Input records -
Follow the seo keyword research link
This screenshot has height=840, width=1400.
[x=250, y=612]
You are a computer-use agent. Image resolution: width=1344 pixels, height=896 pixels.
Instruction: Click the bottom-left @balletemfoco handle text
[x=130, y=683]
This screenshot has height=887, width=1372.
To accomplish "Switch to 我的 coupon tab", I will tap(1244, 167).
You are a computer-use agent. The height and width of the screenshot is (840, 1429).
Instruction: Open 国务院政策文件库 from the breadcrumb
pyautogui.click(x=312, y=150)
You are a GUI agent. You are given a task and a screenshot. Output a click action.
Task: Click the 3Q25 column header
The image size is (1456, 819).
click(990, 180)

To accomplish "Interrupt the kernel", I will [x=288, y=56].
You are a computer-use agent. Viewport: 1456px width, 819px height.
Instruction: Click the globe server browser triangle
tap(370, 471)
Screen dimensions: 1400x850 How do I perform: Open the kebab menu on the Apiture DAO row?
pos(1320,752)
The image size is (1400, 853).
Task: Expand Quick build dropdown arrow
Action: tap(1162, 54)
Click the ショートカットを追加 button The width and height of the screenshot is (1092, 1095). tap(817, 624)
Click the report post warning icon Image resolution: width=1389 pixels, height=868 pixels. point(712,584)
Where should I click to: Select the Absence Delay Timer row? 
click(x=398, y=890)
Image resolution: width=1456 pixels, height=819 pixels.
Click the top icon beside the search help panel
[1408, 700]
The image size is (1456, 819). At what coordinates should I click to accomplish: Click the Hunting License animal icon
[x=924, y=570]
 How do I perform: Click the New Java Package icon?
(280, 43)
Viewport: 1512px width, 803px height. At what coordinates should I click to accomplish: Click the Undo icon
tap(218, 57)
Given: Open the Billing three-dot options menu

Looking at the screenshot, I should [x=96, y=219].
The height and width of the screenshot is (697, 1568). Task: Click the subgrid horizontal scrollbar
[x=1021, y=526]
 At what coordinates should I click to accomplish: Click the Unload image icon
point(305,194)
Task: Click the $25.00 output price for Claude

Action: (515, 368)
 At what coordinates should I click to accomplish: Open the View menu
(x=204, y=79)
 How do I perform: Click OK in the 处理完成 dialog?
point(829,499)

Exercise requirements -
Your answer should be the lines of the listing above between the line holding "You are a computer-use agent. Image" and the line holding "You are a computer-use agent. Viewport: 1456px", inclusive, restated word for word and alone.

Expected answer -
You are a computer-use agent. Image resolution: width=1344 pixels, height=896 pixels.
Instruction: Click the bottom-left @balletemfoco handle text
[x=130, y=683]
This screenshot has height=887, width=1372.
To accomplish "Switch to 我的 coupon tab", I will tap(1244, 167).
You are a computer-use agent. The height and width of the screenshot is (840, 1429).
Instruction: Open 国务院政策文件库 from the breadcrumb
pyautogui.click(x=312, y=150)
You are a GUI agent. You are given a task and a screenshot. Output a click action.
Task: Click the 3Q25 column header
The image size is (1456, 819).
click(990, 180)

To accomplish "Interrupt the kernel", I will [x=288, y=56].
You are a computer-use agent. Viewport: 1456px width, 819px height.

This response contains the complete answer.